I wonder how many promising black minds have been shut down by, “You talk white?” How many black writers have never considered writing science fiction or fantasy, or worse have been shut out from getting works in those genres published because black writers are supposed to write about “black things?” Instead of black sci-fi writers finding their place in the genre, they are still on the outskirts of the “norm.” An article terming sci-fi by black writers “afrofuturism” makes me question whether these writers are finding their place in the genre. Or are they being branded with their own kind of sci-fi, one with black characters mixed with elements of “black culture.”
I’ve always loved the science fiction and fantasy genres. They never required me to be anything other than myself to enjoy them. Each world created by a writer is full of possibilities. I can be whoever and whatever I want to be in every story. But as a writer, I decided to self-publish my work. I wasn’t confident in the publishing world’s ability see past color when it came to the genre I write.
It’s a tad amusing, as in I roll my eyes because I can only take so much of this, watching the publishing world wake up to the fact that other than white people have an interest in writing science fiction and fantasy. An article in the Christian Science Monitor titled, “After Decades of Dwarfs and Elves, Writers of Color Redefine Fantasy,” praises the rise of diverse writers in the genre. I can’t shake the feeling though that this excitement about diversity goes only as far as a one-dimensional understanding of diversity, as black sci fi writers that are successful bend the stereotypes only a few notches.

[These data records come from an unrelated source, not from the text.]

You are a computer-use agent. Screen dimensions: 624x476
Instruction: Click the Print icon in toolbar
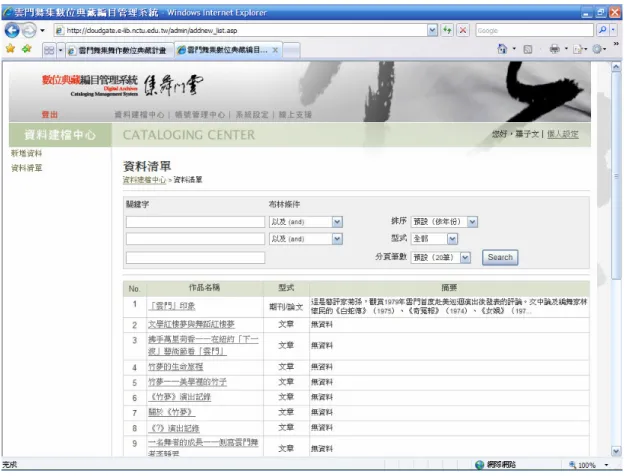pos(554,49)
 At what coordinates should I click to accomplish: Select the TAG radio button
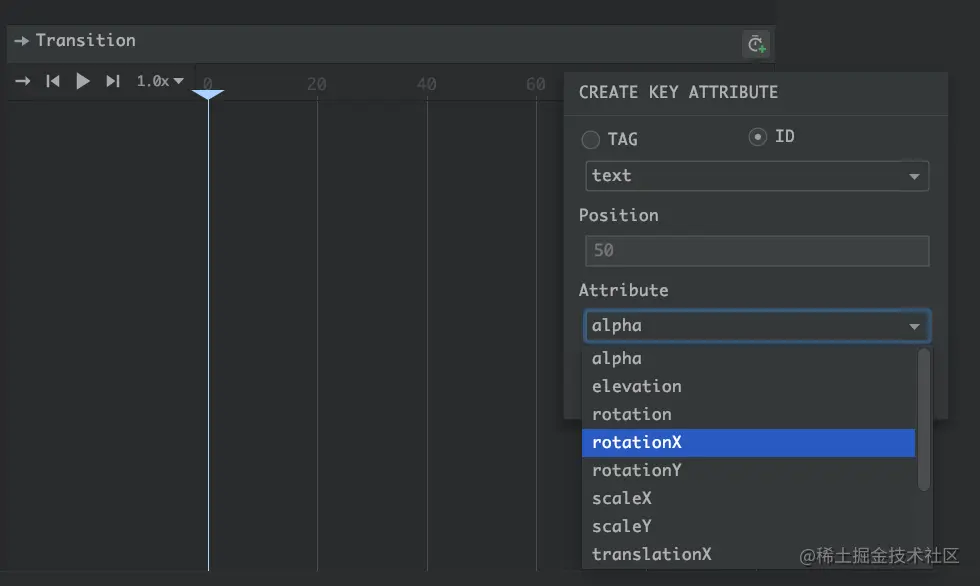coord(591,139)
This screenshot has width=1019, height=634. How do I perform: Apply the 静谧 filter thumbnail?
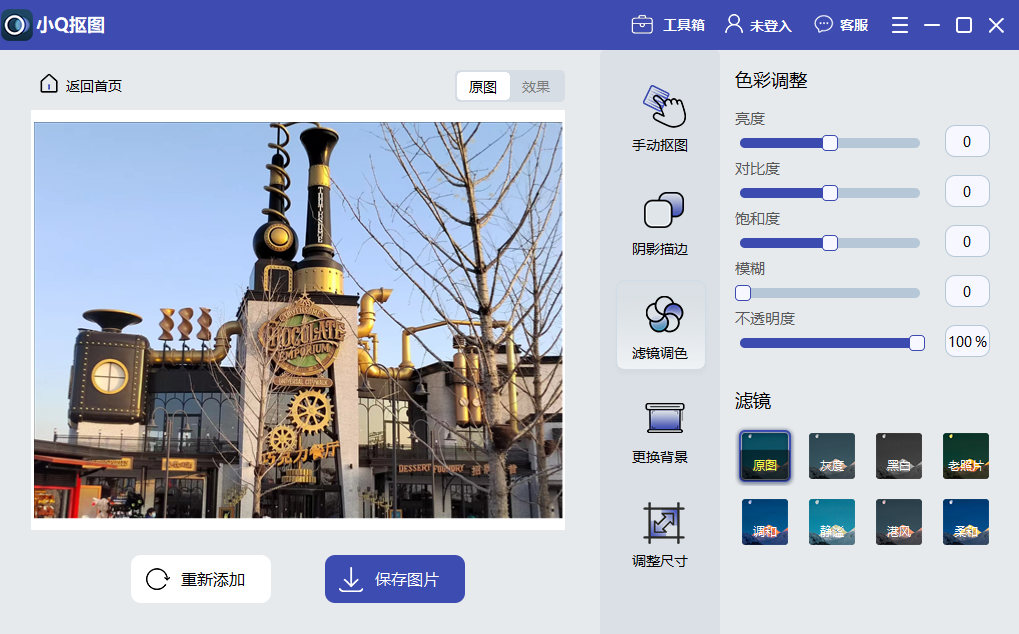tap(832, 522)

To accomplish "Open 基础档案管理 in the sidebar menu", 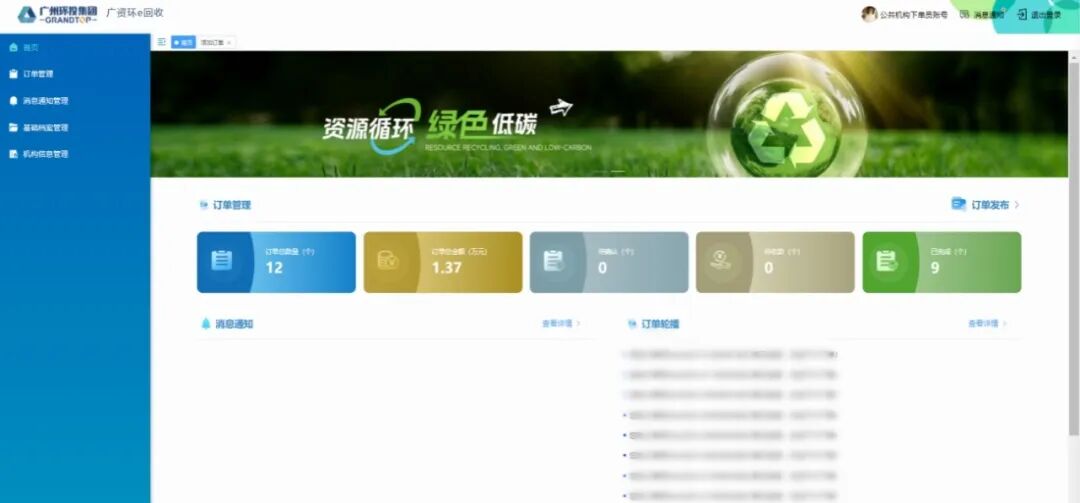I will 45,128.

I’m still giving Black Panther the side -eye for creating a technologically advanced society that determines succession of leadership by mortal combat. That part of the culture didn’t evolve as Wakanda outpaced the rest of the world by every other metric? Really?
Meanwhile, I continue to curate a vocabulary that doesn’t fit my skin color, according to some. I’ll continue to be curious about everything and craft stories based on the fullness of my life experiences. I’ve read that a good writer writes what they know. I know what it’s like to be told, “You talk white” and not be able to identify the “white” in my speech. Makes me want to flip a table.
Has anyone ever told you that you behaved in a way that differed from what they expected for a [insert characteristic or identity here] person? Do you address that in your writing? What do you do when you realize you’ve written a character who’s all stereotypes? Asking for a friend.
I take a general what happens if I do this approach to life. It keeps things interesting.